A mente que passeia

Comportamento
22.jan.2020

Sou uma eterna fã do comportamento brincalhão dos adolescentes, da maneira divertida com que se relacionam entre si em seus grupos, sempre rindo uns dos outros e, ao fim das contas, de si mesmos. Hoje, num passeio mental, me lembro dos meus próprios grupos da juventude, quando o riso era mais fácil e a risada explodia o tempo todo. A piada era imprevisível, surgia espontaneamente, que delícia quando o humor nos surpreende!  Quando tudo pode virar piada, acabamos rindo de nós mesmos, a saída mais saudável que existe. Nesse território do humor ainda tive muita sorte, aprendi que em família também era possível viver assim. Culpa de meu pai, sempre me surprendo com seu bom humor, de certa forma um eterno adolescente em suas ironias. E filosófico, ao jeito dele…

Mas quando minha mente aterrissa e volto ao presente, me lembro que, antes de embarcar em minha secreta viagem, estava me sentindo isolada no meio de uma turma de jovens desconhecidos, que agem de forma ligeiramente parecida com aquela em que eu pensava. Só que estes de hoje já são adultos jovens, não mais adolescentes.  São um grupo fechado e só me resta observar e devanear, já que não estou incluída. Devaneios, que bom que existem, evitam bocejos inconvenientes em conversas onde somos peixinhos fora d’agua. Os rapazes brincam entre si, as zombarias de sempre. Já as moças ficam de fora, não entram na conversa de início. Fico intrigada: será uma turma do tipo “menina não entra”? Logo vejo que não, elas entram sim, mas com uma fala meio padronizada, que se resume a algo como “olha-como-conheço- gente-bacana”. E também falam muito sobre compras.

Começo a me distrair, e lá vem de volta os devaneios. Cultivamos nossa mente passeadeira, que gosta de observar, associar, lembrar e nunca estamos sós, não é fantástico? Se deixamos a mente passear viajamos quase sem perceber, sem nem sair do lugar. Mente solta, lá vai ela, a nos levar por nosso passado, encadeando-o, só para nós, com o momento presente. Naquele momento, me transporto de volta ao meu antigo grupo de jovens casais, quando os maridos criticavam as conversas das mulheres, dizendo que só falávamos de crianças e creches…  É só um pouco verdade, falávamos muito também dos pediatras, quem tinha o melhor? E discutíamos qual era a “melhor” escola, certamente aquela que cada uma de nós havia escolhido para seu filho… Talvez não fosse mesmo uma conversa interessante, ainda mais que a criação dos filhos, naquela época, ainda era uma das tarefas delegadas à “condição feminina”.

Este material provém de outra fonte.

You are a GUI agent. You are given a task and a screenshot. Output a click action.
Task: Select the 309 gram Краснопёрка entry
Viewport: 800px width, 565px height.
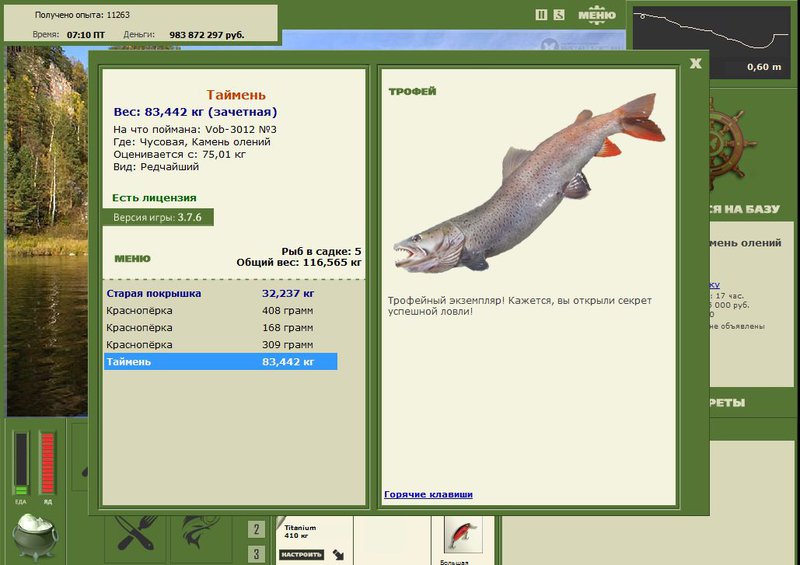pos(220,345)
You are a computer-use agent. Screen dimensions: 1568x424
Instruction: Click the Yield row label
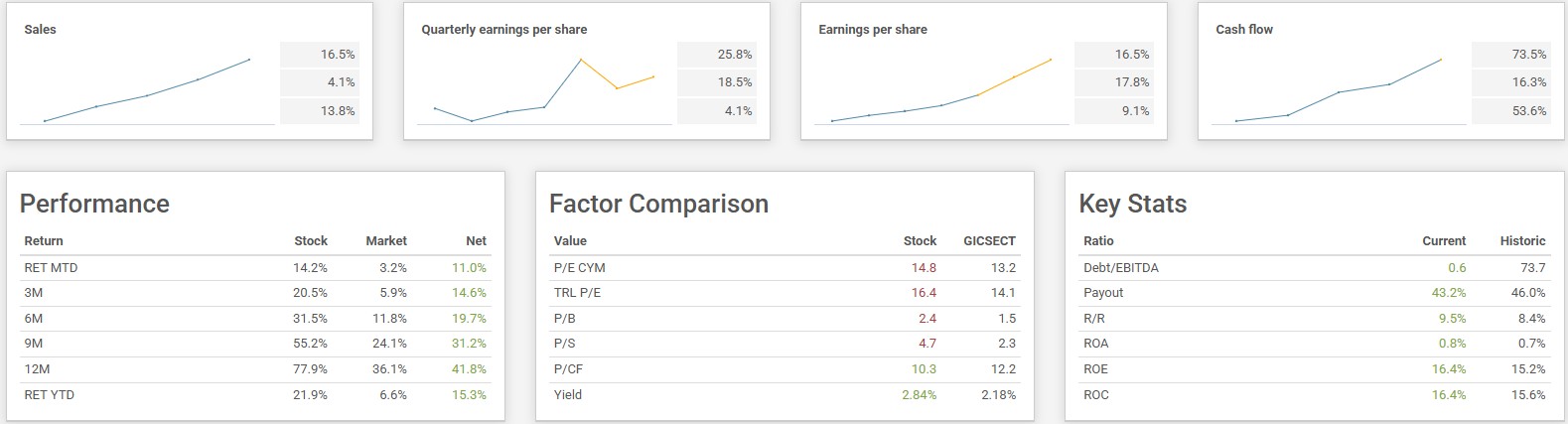tap(568, 395)
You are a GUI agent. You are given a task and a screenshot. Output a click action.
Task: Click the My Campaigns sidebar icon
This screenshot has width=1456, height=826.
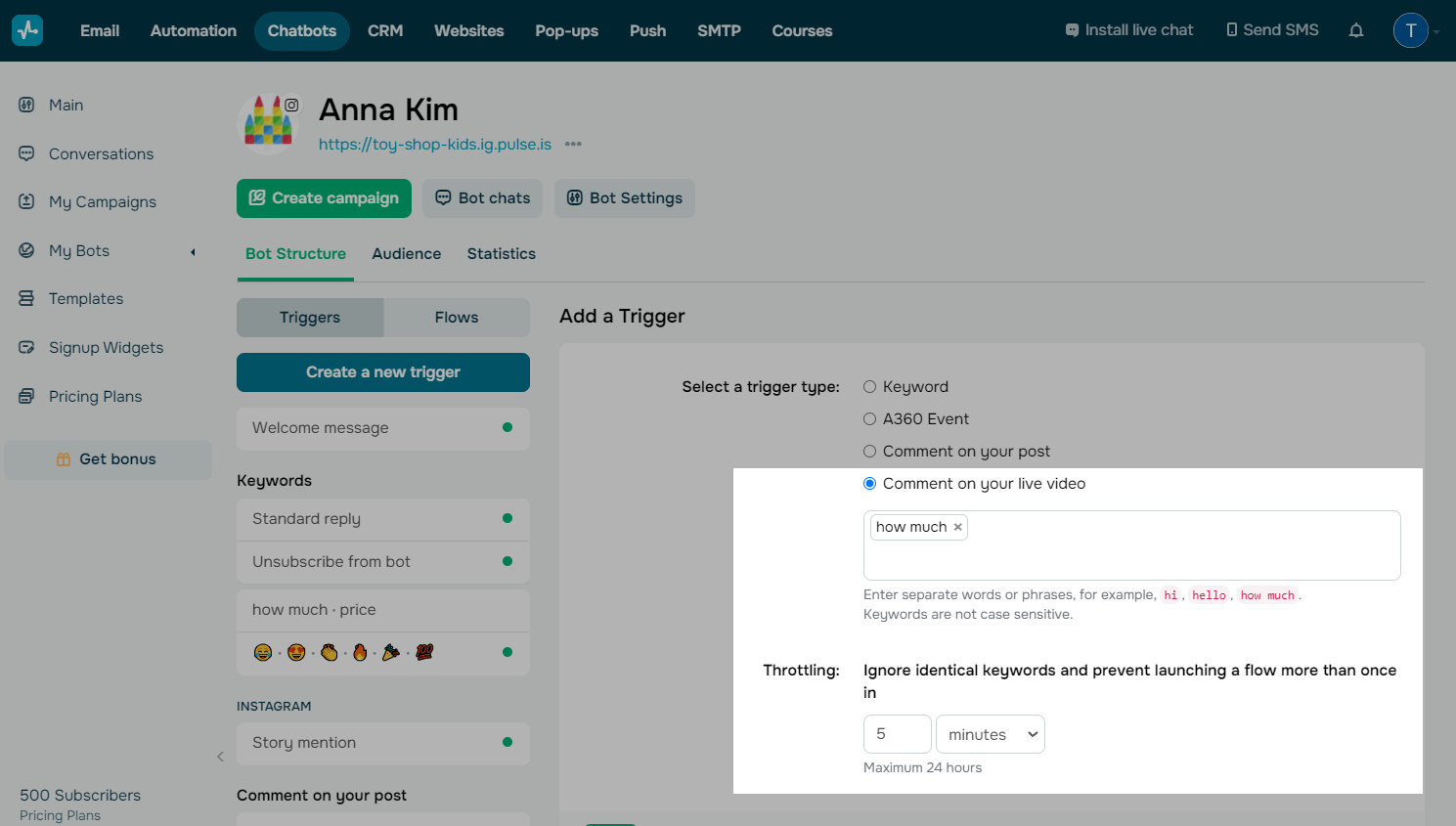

Aqui para onde volto hoje, o assunto já ficou um pouco diferente, são duas grávidas que trocam impressões: “meu médico é fulano, ele me permitiu isso e proibiu aquilo…”  A lista de proibições me surpreende, comparações são inevitáveis, mas acho melhor só ouvir, evitar polemizar. Gravidez já deixou de ser um evento corriqueiro como foi até um passado recente e, se deixarem, logo será tratada como doença, merecedora de infinitos cuidados médicos.

Ao fim das contas, constato que os rapazes continuam sendo mais hábeis no manejo do humor. E comparo duas gerações de mulheres, cada uma no seu momento, às voltas com a excitação e o entusiasmo em torno da experiência de ter filhos. Obviamente, com as devidas diferenças e semelhanças. A pergunta vem até sem querer, mas fica só dentro da cabeça: quanto tempo dura a “festa” de ter um filho? Hoje, as grávidas são mais raras e quase sempre veneradas pelas outras mulheres de  seu grupo social. São o centro das atenções, talvez como nunca antes. Instala-se, ainda durante a gravidez, o início de um longo período de muitas compras, atual remédio para angústias de todo tipo.  No tempo que passou, nossa ansiedade era em torno das escolhas: quem saberia criar os filhos da forma mais liberal possível, quem seria capaz de fazer com que tivessem “uma boa cabeça”, que fossem mais felizes, carregassem menos traumas…

O que nenhum dos grupos pode perceber, enquanto vive essa fase de expectativas, é a amplitude da tarefa que terão à frente. Vamos dizer que sejam lá uns bons 25 anos de muito empenho por parte de mães e pais para tentar ajudar seus herdeiros a não se sentirem, pelo menos, seres tão desamparados quanto costumamos nos sentir nós, humanos em geral… E, após tantas compras, planos e escolhas, se conseguirem isso, já terá sido bastante bom o resultado, não é mesmo?